The ICPA recognizes Evidence-Informed Practice to be a thoughtful integration of the best available research, coupled with clinical state and circumstance, and patient preferences and actions.
A frequent criticism of the evidence-based practice model (as opposed to evidence-informed practice) is the heavy reliance on published evidence from randomized controlled trials (RCTs).1 This evidence-hierarchy is aligned with a post-positivist philosophy of research. The post-positivist paradigm of research is based on an ontology that it’s a material world, that our senses cannot be trusted and an epistemological approach towards objectivity. Indeed, the true experimental design of RCTs endeavors to eliminate (or at least distribute equally) the known and unknown biases with randomization, the presence of a control from which to compare an intervention and manipulation of various independent clinical variables that may affect outcome. This philosophical approach to research has inherent limitations and poses challenges to chiropractic research. Consider the challenge of creating a valid sham SMT.2 How does one provide a true sham adjustment?

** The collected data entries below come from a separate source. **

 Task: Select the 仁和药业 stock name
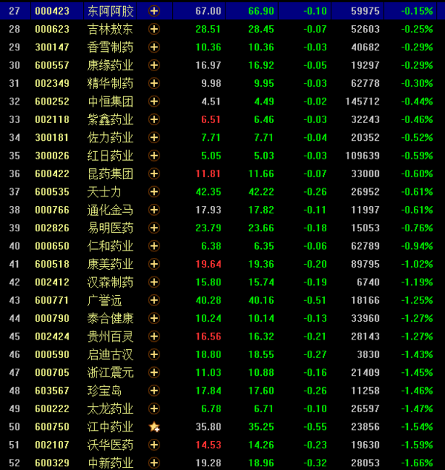(110, 246)
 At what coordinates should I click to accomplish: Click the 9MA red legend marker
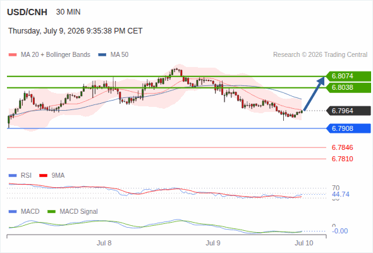pyautogui.click(x=43, y=176)
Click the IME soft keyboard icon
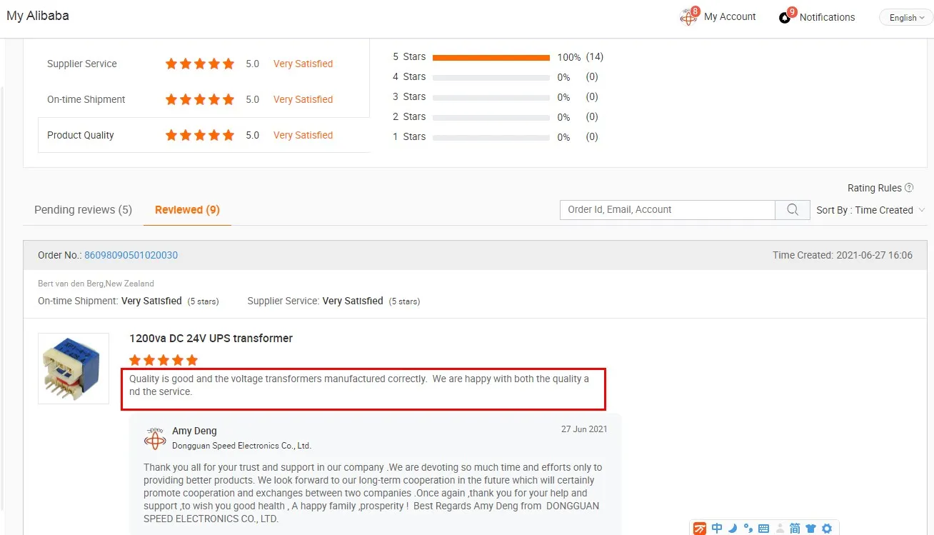The height and width of the screenshot is (535, 934). click(763, 529)
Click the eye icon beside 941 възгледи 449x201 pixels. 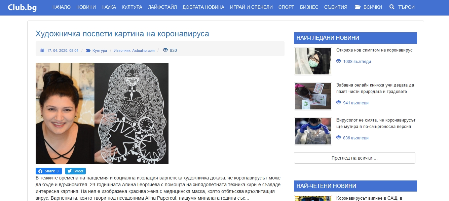click(339, 103)
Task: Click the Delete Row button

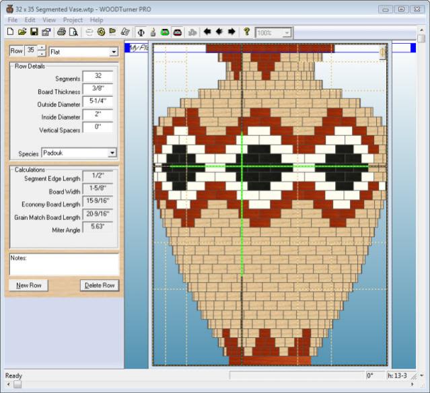Action: pos(99,285)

We do not discount the importance of this philosophical approach to research but rather raise the option that alternative research approaches must be utilized when examining evidence-informed chiropractic practice.
Towards such efforts we embrace the research philosophy of constructivism. With an ontology that reality is constructed by individual perception, that there is no absolute truth or validity but rather truth is relative and subjective and based on perception or some particular frame of reference. The epistemology is one where research emphasizes the meaning of the human experience and objectivity is not the desired goal.3 Constructivism is coherent with evidence-informed practice in that it acknowledges the individual and collective clinical experience of chiropractors as well as the myriad factors (i.e., cultural and religious norms) that affect the needs and desires of people for the type of care that they want.
As such we at the ICPA provide an evidence-informed perspective in terms of the published research evidence, showcase the clinical experience and expertise of chiropractors and provided evidence that indeed, chiropractic is congruent with the needs and wants of our patients.